EXTRACTED MATERIAL:
--------------------------------------------------
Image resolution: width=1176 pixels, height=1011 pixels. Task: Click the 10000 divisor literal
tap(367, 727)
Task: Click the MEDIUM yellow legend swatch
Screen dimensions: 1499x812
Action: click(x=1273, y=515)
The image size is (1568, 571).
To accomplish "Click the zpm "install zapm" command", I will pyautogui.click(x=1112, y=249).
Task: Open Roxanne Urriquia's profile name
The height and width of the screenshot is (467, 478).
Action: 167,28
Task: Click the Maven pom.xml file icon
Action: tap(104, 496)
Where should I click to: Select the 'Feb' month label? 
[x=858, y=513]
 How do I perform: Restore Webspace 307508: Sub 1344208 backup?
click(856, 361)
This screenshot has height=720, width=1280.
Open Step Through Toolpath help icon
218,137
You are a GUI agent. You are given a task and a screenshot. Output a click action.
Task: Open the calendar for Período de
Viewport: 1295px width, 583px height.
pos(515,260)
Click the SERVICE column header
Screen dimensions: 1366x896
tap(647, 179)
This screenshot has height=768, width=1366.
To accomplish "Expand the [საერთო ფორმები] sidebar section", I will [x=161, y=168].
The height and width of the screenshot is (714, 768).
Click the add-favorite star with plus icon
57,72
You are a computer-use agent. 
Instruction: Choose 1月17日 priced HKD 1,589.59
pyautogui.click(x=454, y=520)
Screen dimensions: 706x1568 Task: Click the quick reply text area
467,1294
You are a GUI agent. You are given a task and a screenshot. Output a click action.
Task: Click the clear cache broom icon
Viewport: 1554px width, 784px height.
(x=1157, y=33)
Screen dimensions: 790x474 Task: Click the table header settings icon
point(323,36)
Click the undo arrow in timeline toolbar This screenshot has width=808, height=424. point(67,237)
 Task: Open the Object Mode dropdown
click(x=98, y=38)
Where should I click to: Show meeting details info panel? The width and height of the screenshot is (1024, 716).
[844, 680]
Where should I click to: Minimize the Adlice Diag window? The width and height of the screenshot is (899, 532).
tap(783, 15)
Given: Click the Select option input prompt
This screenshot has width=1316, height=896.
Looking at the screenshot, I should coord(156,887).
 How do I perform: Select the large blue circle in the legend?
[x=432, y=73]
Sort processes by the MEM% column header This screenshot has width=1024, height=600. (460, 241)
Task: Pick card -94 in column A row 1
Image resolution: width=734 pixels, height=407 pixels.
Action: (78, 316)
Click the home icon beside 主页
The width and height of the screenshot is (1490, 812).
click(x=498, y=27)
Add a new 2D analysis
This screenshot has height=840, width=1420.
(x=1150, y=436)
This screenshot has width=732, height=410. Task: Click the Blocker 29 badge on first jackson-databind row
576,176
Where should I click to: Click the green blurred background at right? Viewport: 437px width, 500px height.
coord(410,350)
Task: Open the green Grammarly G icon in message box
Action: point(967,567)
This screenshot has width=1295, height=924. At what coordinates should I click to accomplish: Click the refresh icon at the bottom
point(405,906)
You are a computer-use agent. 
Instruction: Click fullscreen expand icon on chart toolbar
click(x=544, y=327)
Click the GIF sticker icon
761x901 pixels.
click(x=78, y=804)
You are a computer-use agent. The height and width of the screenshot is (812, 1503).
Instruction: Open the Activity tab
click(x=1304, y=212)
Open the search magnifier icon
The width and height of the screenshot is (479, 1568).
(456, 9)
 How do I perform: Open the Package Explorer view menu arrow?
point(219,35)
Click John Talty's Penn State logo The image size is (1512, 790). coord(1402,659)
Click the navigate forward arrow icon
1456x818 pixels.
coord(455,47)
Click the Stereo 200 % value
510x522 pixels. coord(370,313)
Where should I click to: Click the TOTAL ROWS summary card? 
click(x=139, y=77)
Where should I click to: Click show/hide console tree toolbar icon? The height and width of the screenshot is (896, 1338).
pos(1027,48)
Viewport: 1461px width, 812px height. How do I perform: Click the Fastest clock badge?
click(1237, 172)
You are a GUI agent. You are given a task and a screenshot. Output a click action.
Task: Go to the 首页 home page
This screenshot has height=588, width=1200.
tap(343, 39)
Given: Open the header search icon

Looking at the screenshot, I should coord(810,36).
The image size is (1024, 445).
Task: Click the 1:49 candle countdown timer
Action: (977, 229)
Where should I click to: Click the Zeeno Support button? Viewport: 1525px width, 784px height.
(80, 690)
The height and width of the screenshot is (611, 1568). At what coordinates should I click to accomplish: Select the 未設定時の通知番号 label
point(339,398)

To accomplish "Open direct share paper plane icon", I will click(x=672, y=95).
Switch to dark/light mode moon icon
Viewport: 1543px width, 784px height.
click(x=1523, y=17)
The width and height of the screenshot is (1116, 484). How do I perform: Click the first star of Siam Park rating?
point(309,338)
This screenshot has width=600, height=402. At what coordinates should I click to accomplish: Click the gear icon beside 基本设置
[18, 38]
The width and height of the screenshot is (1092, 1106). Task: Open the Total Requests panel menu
--------------------------------------------------
REQUIREMENTS: Rewrite every item above, changing "Object Mode dropdown" to "Object Mode menu" and leaving everything else the same.

FULL SOLUTION:
Image resolution: width=1176 pixels, height=1011 pixels. Task: Click the 10000 divisor literal
tap(367, 727)
Task: Click the MEDIUM yellow legend swatch
Screen dimensions: 1499x812
Action: click(x=1273, y=515)
The image size is (1568, 571).
To accomplish "Click the zpm "install zapm" command", I will pyautogui.click(x=1112, y=249).
Task: Open Roxanne Urriquia's profile name
The height and width of the screenshot is (467, 478).
Action: 167,28
Task: Click the Maven pom.xml file icon
Action: tap(104, 496)
Where should I click to: Select the 'Feb' month label? 
[x=858, y=513]
 How do I perform: Restore Webspace 307508: Sub 1344208 backup?
click(856, 361)
This screenshot has height=720, width=1280.
Open Step Through Toolpath help icon
218,137
You are a GUI agent. You are given a task and a screenshot. Output a click action.
Task: Open the calendar for Período de
Viewport: 1295px width, 583px height.
pos(515,260)
Click the SERVICE column header
Screen dimensions: 1366x896
tap(647, 179)
This screenshot has height=768, width=1366.
To accomplish "Expand the [საერთო ფორმები] sidebar section", I will [x=161, y=168].
The height and width of the screenshot is (714, 768).
Click the add-favorite star with plus icon
57,72
You are a computer-use agent. 
Instruction: Choose 1月17日 priced HKD 1,589.59
pyautogui.click(x=454, y=520)
Screen dimensions: 706x1568 Task: Click the quick reply text area
467,1294
You are a GUI agent. You are given a task and a screenshot. Output a click action.
Task: Click the clear cache broom icon
Viewport: 1554px width, 784px height.
(x=1157, y=33)
Screen dimensions: 790x474 Task: Click the table header settings icon
point(323,36)
Click the undo arrow in timeline toolbar This screenshot has width=808, height=424. point(67,237)
 Task: Open the Object Mode menu
click(x=98, y=38)
Where should I click to: Show meeting details info panel? The width and height of the screenshot is (1024, 716).
[844, 680]
Where should I click to: Minimize the Adlice Diag window? The width and height of the screenshot is (899, 532).
tap(783, 15)
Given: Click the Select option input prompt
This screenshot has width=1316, height=896.
Looking at the screenshot, I should coord(156,887).
 How do I perform: Select the large blue circle in the legend?
[x=432, y=73]
Sort processes by the MEM% column header This screenshot has width=1024, height=600. (460, 241)
Task: Pick card -94 in column A row 1
Image resolution: width=734 pixels, height=407 pixels.
Action: (78, 316)
Click the home icon beside 主页
The width and height of the screenshot is (1490, 812).
click(x=498, y=27)
Add a new 2D analysis
This screenshot has height=840, width=1420.
(x=1150, y=436)
This screenshot has width=732, height=410. Task: Click the Blocker 29 badge on first jackson-databind row
576,176
Where should I click to: Click the green blurred background at right? Viewport: 437px width, 500px height.
coord(410,350)
Task: Open the green Grammarly G icon in message box
Action: point(967,567)
This screenshot has width=1295, height=924. At what coordinates should I click to accomplish: Click the refresh icon at the bottom
point(405,906)
You are a computer-use agent. 
Instruction: Click fullscreen expand icon on chart toolbar
click(x=544, y=327)
Click the GIF sticker icon
761x901 pixels.
click(x=78, y=804)
You are a computer-use agent. The height and width of the screenshot is (812, 1503).
Instruction: Open the Activity tab
click(x=1304, y=212)
Open the search magnifier icon
The width and height of the screenshot is (479, 1568).
(456, 9)
 How do I perform: Open the Package Explorer view menu arrow?
point(219,35)
Click John Talty's Penn State logo The image size is (1512, 790). coord(1402,659)
Click the navigate forward arrow icon
1456x818 pixels.
coord(455,47)
Click the Stereo 200 % value
510x522 pixels. coord(370,313)
Where should I click to: Click the TOTAL ROWS summary card? 
click(x=139, y=77)
Where should I click to: Click show/hide console tree toolbar icon? The height and width of the screenshot is (896, 1338).
pos(1027,48)
Viewport: 1461px width, 812px height. How do I perform: Click the Fastest clock badge?
click(1237, 172)
You are a GUI agent. You are given a task and a screenshot. Output a click action.
Task: Go to the 首页 home page
This screenshot has height=588, width=1200.
tap(343, 39)
Given: Open the header search icon

Looking at the screenshot, I should coord(810,36).
The image size is (1024, 445).
Task: Click the 1:49 candle countdown timer
Action: (977, 229)
Where should I click to: Click the Zeeno Support button? Viewport: 1525px width, 784px height.
(80, 690)
The height and width of the screenshot is (611, 1568). At what coordinates should I click to accomplish: Select the 未設定時の通知番号 label
point(339,398)

To accomplish "Open direct share paper plane icon", I will click(x=672, y=95).
Switch to dark/light mode moon icon
Viewport: 1543px width, 784px height.
click(x=1523, y=17)
The width and height of the screenshot is (1116, 484). How do I perform: Click the first star of Siam Park rating?
point(309,338)
This screenshot has width=600, height=402. At what coordinates should I click to accomplish: Click the gear icon beside 基本设置
[18, 38]
The width and height of the screenshot is (1092, 1106). Task: Open the Total Requests panel menu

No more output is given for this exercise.